RECORDS FOR PROCESSING:
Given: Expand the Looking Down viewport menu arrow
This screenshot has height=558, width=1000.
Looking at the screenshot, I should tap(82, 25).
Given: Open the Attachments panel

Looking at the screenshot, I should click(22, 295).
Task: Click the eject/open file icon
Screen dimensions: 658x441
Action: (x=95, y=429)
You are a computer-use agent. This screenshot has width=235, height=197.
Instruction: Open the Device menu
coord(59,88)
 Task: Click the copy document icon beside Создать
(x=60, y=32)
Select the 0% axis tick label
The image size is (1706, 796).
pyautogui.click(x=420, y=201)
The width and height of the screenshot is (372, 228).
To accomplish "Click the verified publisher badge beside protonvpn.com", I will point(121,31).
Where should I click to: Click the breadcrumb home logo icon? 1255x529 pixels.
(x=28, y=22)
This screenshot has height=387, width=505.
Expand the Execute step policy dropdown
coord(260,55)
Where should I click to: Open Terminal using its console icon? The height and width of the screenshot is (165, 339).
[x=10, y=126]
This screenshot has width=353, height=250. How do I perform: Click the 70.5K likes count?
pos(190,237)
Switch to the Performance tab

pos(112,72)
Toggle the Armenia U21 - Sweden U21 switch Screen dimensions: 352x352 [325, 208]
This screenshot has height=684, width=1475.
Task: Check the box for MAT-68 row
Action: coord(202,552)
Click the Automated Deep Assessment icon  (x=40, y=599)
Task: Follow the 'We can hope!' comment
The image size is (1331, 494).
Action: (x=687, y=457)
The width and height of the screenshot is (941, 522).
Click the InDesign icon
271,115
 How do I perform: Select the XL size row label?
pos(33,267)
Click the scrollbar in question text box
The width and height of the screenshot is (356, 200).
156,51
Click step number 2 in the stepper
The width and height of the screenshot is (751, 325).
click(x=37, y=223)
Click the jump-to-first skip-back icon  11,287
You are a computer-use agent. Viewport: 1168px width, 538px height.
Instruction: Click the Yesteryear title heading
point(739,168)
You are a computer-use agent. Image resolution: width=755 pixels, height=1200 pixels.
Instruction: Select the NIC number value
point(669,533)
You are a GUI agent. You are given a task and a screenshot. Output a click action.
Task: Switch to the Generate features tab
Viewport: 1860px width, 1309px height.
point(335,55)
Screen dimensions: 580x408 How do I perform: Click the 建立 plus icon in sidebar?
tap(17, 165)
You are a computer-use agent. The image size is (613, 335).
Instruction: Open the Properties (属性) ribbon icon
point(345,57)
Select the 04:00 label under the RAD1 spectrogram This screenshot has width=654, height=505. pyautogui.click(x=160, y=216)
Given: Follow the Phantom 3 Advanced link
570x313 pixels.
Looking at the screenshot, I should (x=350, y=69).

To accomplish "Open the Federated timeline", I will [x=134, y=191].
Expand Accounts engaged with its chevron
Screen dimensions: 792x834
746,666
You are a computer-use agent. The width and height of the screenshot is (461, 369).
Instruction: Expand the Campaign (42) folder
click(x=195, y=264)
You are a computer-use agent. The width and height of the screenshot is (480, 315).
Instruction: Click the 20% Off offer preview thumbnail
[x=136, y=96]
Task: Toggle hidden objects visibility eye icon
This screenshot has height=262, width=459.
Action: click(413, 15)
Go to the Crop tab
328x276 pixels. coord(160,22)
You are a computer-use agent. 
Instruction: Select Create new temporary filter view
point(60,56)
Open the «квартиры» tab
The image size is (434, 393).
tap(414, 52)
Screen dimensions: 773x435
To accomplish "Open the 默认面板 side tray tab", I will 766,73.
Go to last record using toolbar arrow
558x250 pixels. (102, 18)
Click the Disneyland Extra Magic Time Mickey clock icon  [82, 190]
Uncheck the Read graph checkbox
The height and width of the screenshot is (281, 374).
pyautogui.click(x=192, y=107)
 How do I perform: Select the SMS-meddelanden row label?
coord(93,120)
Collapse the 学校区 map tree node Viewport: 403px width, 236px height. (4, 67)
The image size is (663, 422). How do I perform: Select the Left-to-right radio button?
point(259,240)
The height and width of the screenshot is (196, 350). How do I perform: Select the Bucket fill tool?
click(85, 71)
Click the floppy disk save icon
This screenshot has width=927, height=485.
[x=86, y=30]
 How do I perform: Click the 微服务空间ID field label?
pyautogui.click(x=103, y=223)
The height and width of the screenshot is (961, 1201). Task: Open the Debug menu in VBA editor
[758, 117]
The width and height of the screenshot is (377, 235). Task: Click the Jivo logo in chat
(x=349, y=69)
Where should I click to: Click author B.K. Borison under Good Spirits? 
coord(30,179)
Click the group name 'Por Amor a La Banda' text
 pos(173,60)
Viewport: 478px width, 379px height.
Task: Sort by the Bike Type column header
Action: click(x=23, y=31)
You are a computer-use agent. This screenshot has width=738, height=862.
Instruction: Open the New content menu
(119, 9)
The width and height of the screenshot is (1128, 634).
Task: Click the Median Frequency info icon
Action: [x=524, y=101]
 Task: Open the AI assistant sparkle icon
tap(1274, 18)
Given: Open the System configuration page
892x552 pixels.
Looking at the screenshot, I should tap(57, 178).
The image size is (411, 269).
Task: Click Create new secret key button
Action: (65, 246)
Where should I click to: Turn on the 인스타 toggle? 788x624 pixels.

WORK ITEM: Repeat every line of the material exactly.

TASK ANSWER:
Given: Expand the Looking Down viewport menu arrow
This screenshot has height=558, width=1000.
Looking at the screenshot, I should tap(82, 25).
Given: Open the Attachments panel

Looking at the screenshot, I should click(22, 295).
Task: Click the eject/open file icon
Screen dimensions: 658x441
Action: (x=95, y=429)
You are a computer-use agent. This screenshot has width=235, height=197.
Instruction: Open the Device menu
coord(59,88)
 Task: Click the copy document icon beside Создать
(x=60, y=32)
Select the 0% axis tick label
The image size is (1706, 796).
pyautogui.click(x=420, y=201)
The width and height of the screenshot is (372, 228).
To accomplish "Click the verified publisher badge beside protonvpn.com", I will point(121,31).
Where should I click to: Click the breadcrumb home logo icon? 1255x529 pixels.
(x=28, y=22)
This screenshot has height=387, width=505.
Expand the Execute step policy dropdown
coord(260,55)
Where should I click to: Open Terminal using its console icon? The height and width of the screenshot is (165, 339).
[x=10, y=126]
This screenshot has width=353, height=250. How do I perform: Click the 70.5K likes count?
pos(190,237)
Switch to the Performance tab

pos(112,72)
Toggle the Armenia U21 - Sweden U21 switch Screen dimensions: 352x352 [325, 208]
This screenshot has height=684, width=1475.
Task: Check the box for MAT-68 row
Action: coord(202,552)
Click the Automated Deep Assessment icon  (x=40, y=599)
Task: Follow the 'We can hope!' comment
The image size is (1331, 494).
Action: (x=687, y=457)
The width and height of the screenshot is (941, 522).
Click the InDesign icon
271,115
 How do I perform: Select the XL size row label?
pos(33,267)
Click the scrollbar in question text box
The width and height of the screenshot is (356, 200).
156,51
Click step number 2 in the stepper
The width and height of the screenshot is (751, 325).
click(x=37, y=223)
Click the jump-to-first skip-back icon  11,287
You are a computer-use agent. Viewport: 1168px width, 538px height.
Instruction: Click the Yesteryear title heading
point(739,168)
You are a computer-use agent. Image resolution: width=755 pixels, height=1200 pixels.
Instruction: Select the NIC number value
point(669,533)
You are a GUI agent. You are given a task and a screenshot. Output a click action.
Task: Switch to the Generate features tab
Viewport: 1860px width, 1309px height.
point(335,55)
Screen dimensions: 580x408 How do I perform: Click the 建立 plus icon in sidebar?
tap(17, 165)
You are a computer-use agent. The image size is (613, 335).
Instruction: Open the Properties (属性) ribbon icon
point(345,57)
Select the 04:00 label under the RAD1 spectrogram This screenshot has width=654, height=505. pyautogui.click(x=160, y=216)
Given: Follow the Phantom 3 Advanced link
570x313 pixels.
Looking at the screenshot, I should (x=350, y=69).

To accomplish "Open the Federated timeline", I will [x=134, y=191].
Expand Accounts engaged with its chevron
Screen dimensions: 792x834
746,666
You are a computer-use agent. The width and height of the screenshot is (461, 369).
Instruction: Expand the Campaign (42) folder
click(x=195, y=264)
You are a computer-use agent. The width and height of the screenshot is (480, 315).
Instruction: Click the 20% Off offer preview thumbnail
[x=136, y=96]
Task: Toggle hidden objects visibility eye icon
This screenshot has height=262, width=459.
Action: click(413, 15)
Go to the Crop tab
328x276 pixels. coord(160,22)
You are a computer-use agent. 
Instruction: Select Create new temporary filter view
point(60,56)
Open the «квартиры» tab
The image size is (434, 393).
tap(414, 52)
Screen dimensions: 773x435
To accomplish "Open the 默认面板 side tray tab", I will 766,73.
Go to last record using toolbar arrow
558x250 pixels. (102, 18)
Click the Disneyland Extra Magic Time Mickey clock icon  [82, 190]
Uncheck the Read graph checkbox
The height and width of the screenshot is (281, 374).
pyautogui.click(x=192, y=107)
 How do I perform: Select the SMS-meddelanden row label?
coord(93,120)
Collapse the 学校区 map tree node Viewport: 403px width, 236px height. (4, 67)
The image size is (663, 422). How do I perform: Select the Left-to-right radio button?
point(259,240)
The height and width of the screenshot is (196, 350). How do I perform: Select the Bucket fill tool?
click(85, 71)
Click the floppy disk save icon
This screenshot has width=927, height=485.
[x=86, y=30]
 How do I perform: Click the 微服务空间ID field label?
pyautogui.click(x=103, y=223)
The height and width of the screenshot is (961, 1201). Task: Open the Debug menu in VBA editor
[758, 117]
The width and height of the screenshot is (377, 235). Task: Click the Jivo logo in chat
(x=349, y=69)
Where should I click to: Click author B.K. Borison under Good Spirits? 
coord(30,179)
Click the group name 'Por Amor a La Banda' text
 pos(173,60)
Viewport: 478px width, 379px height.
Task: Sort by the Bike Type column header
Action: click(x=23, y=31)
You are a computer-use agent. This screenshot has width=738, height=862.
Instruction: Open the New content menu
(119, 9)
The width and height of the screenshot is (1128, 634).
Task: Click the Median Frequency info icon
Action: [x=524, y=101]
 Task: Open the AI assistant sparkle icon
tap(1274, 18)
Given: Open the System configuration page
892x552 pixels.
Looking at the screenshot, I should tap(57, 178).
The image size is (411, 269).
Task: Click Create new secret key button
Action: (65, 246)
Where should I click to: Turn on the 인스타 toggle? 788x624 pixels.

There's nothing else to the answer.